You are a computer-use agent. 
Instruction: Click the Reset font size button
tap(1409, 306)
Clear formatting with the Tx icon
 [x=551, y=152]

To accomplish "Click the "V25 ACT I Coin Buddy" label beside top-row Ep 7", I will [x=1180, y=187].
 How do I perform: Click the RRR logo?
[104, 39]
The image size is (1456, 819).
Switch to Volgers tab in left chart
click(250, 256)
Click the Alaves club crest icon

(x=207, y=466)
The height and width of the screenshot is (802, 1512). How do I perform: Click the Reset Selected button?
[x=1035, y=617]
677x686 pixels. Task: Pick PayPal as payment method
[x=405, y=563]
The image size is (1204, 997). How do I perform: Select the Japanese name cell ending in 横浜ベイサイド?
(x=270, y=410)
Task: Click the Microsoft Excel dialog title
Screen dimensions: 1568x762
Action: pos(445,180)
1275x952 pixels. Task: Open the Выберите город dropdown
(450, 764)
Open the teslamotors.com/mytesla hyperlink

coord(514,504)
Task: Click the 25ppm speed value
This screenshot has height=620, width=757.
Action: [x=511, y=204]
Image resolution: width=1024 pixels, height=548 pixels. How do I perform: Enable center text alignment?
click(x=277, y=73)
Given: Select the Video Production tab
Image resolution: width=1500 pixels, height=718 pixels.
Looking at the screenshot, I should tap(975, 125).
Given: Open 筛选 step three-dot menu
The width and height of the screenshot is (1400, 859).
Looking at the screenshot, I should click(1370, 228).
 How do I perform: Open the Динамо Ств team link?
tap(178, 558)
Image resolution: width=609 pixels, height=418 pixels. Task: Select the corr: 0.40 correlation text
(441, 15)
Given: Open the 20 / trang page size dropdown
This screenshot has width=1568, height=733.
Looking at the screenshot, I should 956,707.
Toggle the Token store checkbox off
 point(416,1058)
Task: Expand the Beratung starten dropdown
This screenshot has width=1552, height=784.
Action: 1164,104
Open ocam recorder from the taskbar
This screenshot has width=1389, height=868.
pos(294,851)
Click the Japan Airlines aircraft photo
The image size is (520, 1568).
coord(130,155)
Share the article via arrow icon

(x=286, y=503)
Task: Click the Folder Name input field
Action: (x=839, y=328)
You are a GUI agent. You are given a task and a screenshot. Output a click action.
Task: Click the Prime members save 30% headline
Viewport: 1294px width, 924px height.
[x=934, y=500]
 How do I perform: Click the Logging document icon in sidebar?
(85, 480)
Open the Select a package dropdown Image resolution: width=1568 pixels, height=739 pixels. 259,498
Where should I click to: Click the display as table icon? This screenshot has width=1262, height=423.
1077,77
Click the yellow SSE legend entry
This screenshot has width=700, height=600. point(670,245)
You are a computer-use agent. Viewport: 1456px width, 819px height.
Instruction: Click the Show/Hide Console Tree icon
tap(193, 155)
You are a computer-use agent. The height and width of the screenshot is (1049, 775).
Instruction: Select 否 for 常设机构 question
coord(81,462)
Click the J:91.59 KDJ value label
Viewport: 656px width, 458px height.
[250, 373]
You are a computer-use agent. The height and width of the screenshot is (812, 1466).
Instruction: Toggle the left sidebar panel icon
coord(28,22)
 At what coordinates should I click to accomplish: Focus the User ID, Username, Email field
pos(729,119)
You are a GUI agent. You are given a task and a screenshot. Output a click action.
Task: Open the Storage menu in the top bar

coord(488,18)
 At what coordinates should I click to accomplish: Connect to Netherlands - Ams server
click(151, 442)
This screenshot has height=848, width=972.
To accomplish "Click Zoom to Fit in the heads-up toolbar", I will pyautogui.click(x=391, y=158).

Goal
Copy out every one of the entries above exactly, keeping each line as it appears.

Result below
You are a computer-use agent. 
Instruction: Click the Reset font size button
tap(1409, 306)
Clear formatting with the Tx icon
 [x=551, y=152]

To accomplish "Click the "V25 ACT I Coin Buddy" label beside top-row Ep 7", I will [x=1180, y=187].
 How do I perform: Click the RRR logo?
[104, 39]
The image size is (1456, 819).
Switch to Volgers tab in left chart
click(250, 256)
Click the Alaves club crest icon

(x=207, y=466)
The height and width of the screenshot is (802, 1512). How do I perform: Click the Reset Selected button?
[x=1035, y=617]
677x686 pixels. Task: Pick PayPal as payment method
[x=405, y=563]
The image size is (1204, 997). How do I perform: Select the Japanese name cell ending in 横浜ベイサイド?
(x=270, y=410)
Task: Click the Microsoft Excel dialog title
Screen dimensions: 1568x762
Action: pos(445,180)
1275x952 pixels. Task: Open the Выберите город dropdown
(450, 764)
Open the teslamotors.com/mytesla hyperlink

coord(514,504)
Task: Click the 25ppm speed value
This screenshot has height=620, width=757.
Action: [x=511, y=204]
Image resolution: width=1024 pixels, height=548 pixels. How do I perform: Enable center text alignment?
click(x=277, y=73)
Given: Select the Video Production tab
Image resolution: width=1500 pixels, height=718 pixels.
Looking at the screenshot, I should tap(975, 125).
Given: Open 筛选 step three-dot menu
The width and height of the screenshot is (1400, 859).
Looking at the screenshot, I should click(1370, 228).
 How do I perform: Open the Динамо Ств team link?
tap(178, 558)
Image resolution: width=609 pixels, height=418 pixels. Task: Select the corr: 0.40 correlation text
(441, 15)
Given: Open the 20 / trang page size dropdown
This screenshot has width=1568, height=733.
Looking at the screenshot, I should 956,707.
Toggle the Token store checkbox off
 point(416,1058)
Task: Expand the Beratung starten dropdown
This screenshot has width=1552, height=784.
Action: 1164,104
Open ocam recorder from the taskbar
This screenshot has width=1389, height=868.
pos(294,851)
Click the Japan Airlines aircraft photo
The image size is (520, 1568).
coord(130,155)
Share the article via arrow icon

(x=286, y=503)
Task: Click the Folder Name input field
Action: (x=839, y=328)
You are a GUI agent. You are given a task and a screenshot. Output a click action.
Task: Click the Prime members save 30% headline
Viewport: 1294px width, 924px height.
[x=934, y=500]
 How do I perform: Click the Logging document icon in sidebar?
(85, 480)
Open the Select a package dropdown Image resolution: width=1568 pixels, height=739 pixels. 259,498
Where should I click to: Click the display as table icon? This screenshot has width=1262, height=423.
1077,77
Click the yellow SSE legend entry
This screenshot has width=700, height=600. point(670,245)
You are a computer-use agent. Viewport: 1456px width, 819px height.
Instruction: Click the Show/Hide Console Tree icon
tap(193, 155)
You are a computer-use agent. The height and width of the screenshot is (1049, 775).
Instruction: Select 否 for 常设机构 question
coord(81,462)
Click the J:91.59 KDJ value label
Viewport: 656px width, 458px height.
[250, 373]
You are a computer-use agent. The height and width of the screenshot is (812, 1466).
Instruction: Toggle the left sidebar panel icon
coord(28,22)
 At what coordinates should I click to accomplish: Focus the User ID, Username, Email field
pos(729,119)
You are a GUI agent. You are given a task and a screenshot. Output a click action.
Task: Open the Storage menu in the top bar

coord(488,18)
 At what coordinates should I click to accomplish: Connect to Netherlands - Ams server
click(151, 442)
This screenshot has height=848, width=972.
To accomplish "Click Zoom to Fit in the heads-up toolbar", I will pyautogui.click(x=391, y=158).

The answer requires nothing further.